Bobby had had to work hard to win his trust. Dean had opened up slowly, but when he had finally come to like Bobby, it had felt like a victory, and Bobby had treasured the relationship he was building with the little boy all the more for it. It had been nice to finally see him act his age, and every time Bobby had seen Dean interact with someone he didn’t like he had felt pride for having been accepted as family by the kid. Even now he got that notion.

Once he opened up and felt at ease, Dean was pretty easy to like.

So was Sam, but maybe that was part of the problem. Sam had never given Bobby any trouble. He had always been sweet-tempered as long as his father wasn’t around, clever, open-minded and always willing to learn in a way his brother wasn’t. He noticed problems and pointed them out instead of pretending they didn’t exist the way Dean liked to do to this day, but for all those characteristics, it had always been Dean who couldn’t hide his own troubles. Every time there was something brothering him it was obvious in the way he acted. He carried his problems openly but didn’t want to share them, making Bobby work to get through to him and figure out what was wrong, and so Dean always had all the attention, overshadowing his less troublesome brother who for was so damn open that it was easy to overlook he wasn’t exactly open about himself.
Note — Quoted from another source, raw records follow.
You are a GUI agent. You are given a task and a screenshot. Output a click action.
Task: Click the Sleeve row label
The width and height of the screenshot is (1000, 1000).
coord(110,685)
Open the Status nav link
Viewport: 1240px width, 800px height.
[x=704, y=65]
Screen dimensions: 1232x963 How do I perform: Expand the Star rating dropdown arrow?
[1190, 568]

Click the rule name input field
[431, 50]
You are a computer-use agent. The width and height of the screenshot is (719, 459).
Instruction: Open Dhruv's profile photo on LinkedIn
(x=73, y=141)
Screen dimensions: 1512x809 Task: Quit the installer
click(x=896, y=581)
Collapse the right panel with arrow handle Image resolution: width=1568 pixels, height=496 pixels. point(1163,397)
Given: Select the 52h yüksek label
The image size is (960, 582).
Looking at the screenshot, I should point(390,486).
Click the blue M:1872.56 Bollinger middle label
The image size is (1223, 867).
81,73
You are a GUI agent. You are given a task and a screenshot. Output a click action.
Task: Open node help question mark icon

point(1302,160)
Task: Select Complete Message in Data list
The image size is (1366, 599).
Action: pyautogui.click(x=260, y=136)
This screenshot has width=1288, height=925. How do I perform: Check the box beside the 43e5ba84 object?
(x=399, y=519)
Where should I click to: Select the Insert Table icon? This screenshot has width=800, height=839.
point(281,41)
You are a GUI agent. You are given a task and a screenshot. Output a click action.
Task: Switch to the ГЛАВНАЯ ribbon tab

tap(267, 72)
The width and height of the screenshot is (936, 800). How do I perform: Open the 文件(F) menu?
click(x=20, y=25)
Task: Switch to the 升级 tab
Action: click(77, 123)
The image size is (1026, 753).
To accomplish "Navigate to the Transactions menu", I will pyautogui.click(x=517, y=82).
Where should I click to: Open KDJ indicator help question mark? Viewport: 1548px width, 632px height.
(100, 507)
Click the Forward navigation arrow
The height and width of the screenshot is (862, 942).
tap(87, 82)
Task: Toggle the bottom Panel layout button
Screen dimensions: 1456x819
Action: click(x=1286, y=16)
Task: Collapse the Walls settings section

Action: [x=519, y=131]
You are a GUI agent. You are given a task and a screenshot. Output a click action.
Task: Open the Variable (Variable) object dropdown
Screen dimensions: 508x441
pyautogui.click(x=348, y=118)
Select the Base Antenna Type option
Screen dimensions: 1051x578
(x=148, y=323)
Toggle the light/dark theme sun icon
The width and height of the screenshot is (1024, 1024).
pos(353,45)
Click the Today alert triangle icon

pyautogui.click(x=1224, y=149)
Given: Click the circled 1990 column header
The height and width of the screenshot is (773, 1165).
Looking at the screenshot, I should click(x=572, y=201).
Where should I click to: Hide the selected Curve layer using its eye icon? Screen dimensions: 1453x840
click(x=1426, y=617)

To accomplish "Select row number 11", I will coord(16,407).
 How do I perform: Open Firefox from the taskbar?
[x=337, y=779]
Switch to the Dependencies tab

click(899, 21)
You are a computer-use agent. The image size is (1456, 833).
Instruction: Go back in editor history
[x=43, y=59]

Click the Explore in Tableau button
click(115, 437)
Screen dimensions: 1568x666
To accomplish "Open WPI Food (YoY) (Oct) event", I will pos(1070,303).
While Bobby fought his constant fight for Dean’s love and wellbeing, Sam had quietly existed in the background, his own problems piling up unseen. If they did not concern anyone else he did not show them. If something showed, he would politely deny it in a way that made it hard to press the issue. As things had gotten worse for him back in the day, as he had been crumbling under the pressure of a life he hadn’t wanted, the things he’d seen and done far too often at far too young an age, the conflict between wanting his own life and the obligation to a family who would not accept him for that, Sam had withdrawn more and more from the people around him, including Bobby. But he hadn’t done it fighting, yelling or hissing. It had just happened, quietly, without Bobby even noticing, and by the time he had, the emotional bond between them had grown so thin, Bobby having grown so used to Sam being gone, that he didn’t care enough anymore to reach out to him.

It wasn’t something he was proud of. But things had always been good between them. There had never been a fight, never an obvious rift that could have been fixed. Sam was always there, always pleasant enough not to be noticed.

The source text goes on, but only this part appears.